Andrew Parker, the head of the UK’s MI5, which is the United Kingdom’s domestic counterintelligence and security agency, did not mince words when characterizing Russia’s behavior in recent months. In an address delivered before an international audience of security chiefs gathered in Berlin, he drew little differentiation between the threats posed by Russia and those posed by extremist groups like the Islamic State within Britain’s borders. Parker said,

The reckless attempted assassination of Sergei Skripal, using a highly lethal nerve agent, put numerous lives at risk, including that of his daughter. It was only through near-miraculous medical intervention that his and his daughter’s lives were saved, and wider preventive action was able to be taken.”

That alleged nerve agent attack in Salisbury, England was not the only element of Russia’s foreign policy efforts Parker took direct issue with in his address.

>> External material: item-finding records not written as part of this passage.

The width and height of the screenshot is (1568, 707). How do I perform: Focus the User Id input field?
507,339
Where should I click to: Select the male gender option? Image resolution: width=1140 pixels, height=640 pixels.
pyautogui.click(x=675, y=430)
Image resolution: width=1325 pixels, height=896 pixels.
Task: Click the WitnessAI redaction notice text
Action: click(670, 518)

He went on to levy his concerns about the ways in which Russia has streamlined its disinformation efforts to help bolster their denials of aggressive acts that Parker deemed to be “flagrant breaches of international rules”.

The Russian state’s now well-practised doctrine of blending media manipulation, social media disinformation and distortion, along with new and old forms of espionage and high-levels of cyber attacks, military force and criminal thuggery is what is meant these days by the term ‘hybrid threats’.”